Als Yoko Ono letzten Winter auf der Berliner Volksbühne in einer Riesenrunde mit Rufus Wainwright, mit Peaches, mit Michael Stipe und natürlich mit Sohn Sean Lennon ihren 80. Geburtstag feierte, war es wie schon oft in ihrer sechs Jahrzehnte andauernden Karriere. Sie stand zwar im Mittelpunkt und zugleich eben doch nicht ganz. Ausschnitte aus ihrem Album »Between My Head And The Sky« von 2009 wurden gespielt. Auch drei Damen namens Jiga, Eva und Masumi trällerten im Rahmen des Galakonzerts zu trivialen Elektro-Beats »Hey Yoko!«. Irgendwie fragil, auf jeden Fall aber relativ unprätentiös. Ebenso wie die künstlerische Arbeit Yoko Onos, die zwar bahnbrechend war im 20. Jahrhundert, allerdings kaum mit dem üblichen Pathos der Avantgarde. Dies lehnte die Pionierin der Fluxus-Bewegung, die Kunst als bürgerlichen Fetisch negierte, grundsätzlich ab.

→ **Rohdaten**

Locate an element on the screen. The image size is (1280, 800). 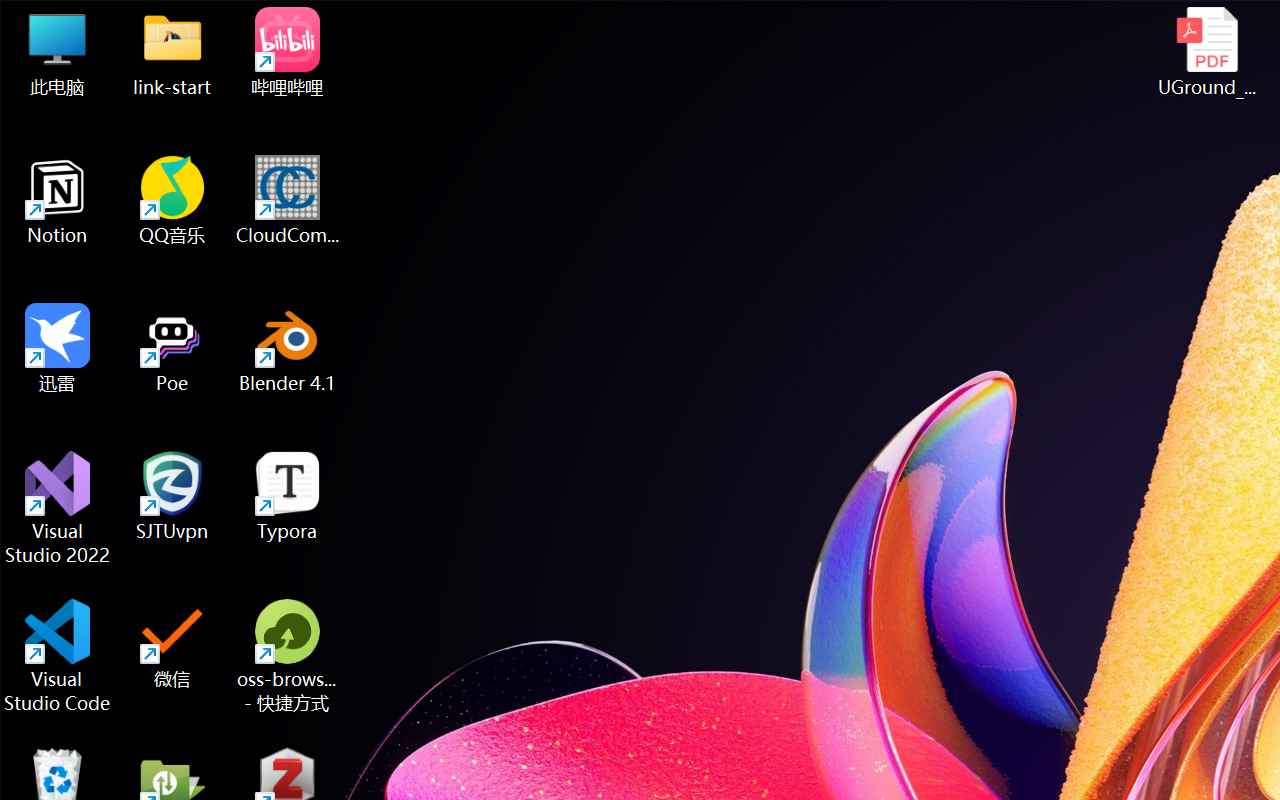
'Blender 4.1' is located at coordinates (287, 348).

→ **Hinweise zur Aufgabe**
Schreibe den Text über Yoko Ono von „Als Yoko Ono“ bis einschließlich „negierte, grundsätzlich ab.“ noch einmal ab und tausche dabei „Galakonzerts“ gegen „Festabends“ aus.

→ **Antwort zur Aufgabe**
Als Yoko Ono letzten Winter auf der Berliner Volksbühne in einer Riesenrunde mit Rufus Wainwright, mit Peaches, mit Michael Stipe und natürlich mit Sohn Sean Lennon ihren 80. Geburtstag feierte, war es wie schon oft in ihrer sechs Jahrzehnte andauernden Karriere. Sie stand zwar im Mittelpunkt und zugleich eben doch nicht ganz. Ausschnitte aus ihrem Album »Between My Head And The Sky« von 2009 wurden gespielt. Auch drei Damen namens Jiga, Eva und Masumi trällerten im Rahmen des Festabends zu trivialen Elektro-Beats »Hey Yoko!«. Irgendwie fragil, auf jeden Fall aber relativ unprätentiös. Ebenso wie die künstlerische Arbeit Yoko Onos, die zwar bahnbrechend war im 20. Jahrhundert, allerdings kaum mit dem üblichen Pathos der Avantgarde. Dies lehnte die Pionierin der Fluxus-Bewegung, die Kunst als bürgerlichen Fetisch negierte, grundsätzlich ab.